The miracle did not happen. Dynamics, as Lionel Jospin had hoped, did not defeat arithmetic. On his third try, Jacques Chirac made it. The Socialist interlude is over. The right has recovered the presidency of France, and on that sunny Sunday right-wingers danced and chanted in the Place de la Concorde well into the night. Thus ended a strange election, an unexpected cliffhanger which showed that, with traditional parties losing their hold on a fast-shifting electorate and the media capable of making a name–in this case Jospin–widely recognizable within weeks, the Delphic oracles of our age, the polls, were at a loss.
But Caesar also got it wrong. Gaul is not divided into three parts. France, it may be argued, is split in two, as was shown in the second round of balloting, in which Chirac, the champion of the right, finally defeated Jospin, leader of the left. Or, based on the first ballot, France, torn apart by mass unemployment and frightened by a deregulated world, is much more fragmented than that. The left itself is divided into two parts–one moderate, the other radical–and the right into three roughly equal segments: conservative, bonapartist and semifascist. The real challenge, even for the very flexible Chirac, was to woo the votes of all three at the same time.
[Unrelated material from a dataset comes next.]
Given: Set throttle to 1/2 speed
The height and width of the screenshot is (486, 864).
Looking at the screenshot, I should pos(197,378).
Nothing is really over but the counting: 53 percent for Chirac and 47 percent for Jospin. In principle, the right now has the presidency, control of both houses of Parliament and of most regional assemblies. But the new President cannot rely on a state of grace, on an initial period of euphoria. He will have to do something fast about the high expectations raised by his populist platform.
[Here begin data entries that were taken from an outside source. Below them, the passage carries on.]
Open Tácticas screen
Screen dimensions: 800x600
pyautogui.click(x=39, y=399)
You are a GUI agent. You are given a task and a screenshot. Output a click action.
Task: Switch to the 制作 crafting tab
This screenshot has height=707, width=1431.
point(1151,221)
Populism is fashionable on both sides of the ocean but, whereas American populists cut taxes for the rich and social services for the poor, the French must still preach the opposite. To distinguish himself from his conservative rival in the first round, Chirac had to curse social "exclusion" as the greatest calamity and plead for higher wages both to heal social wounds and to boost production. He had to parade as a New Dealer. He now has to square this populist line with his reluctance to hurt the vested interests of the privileged.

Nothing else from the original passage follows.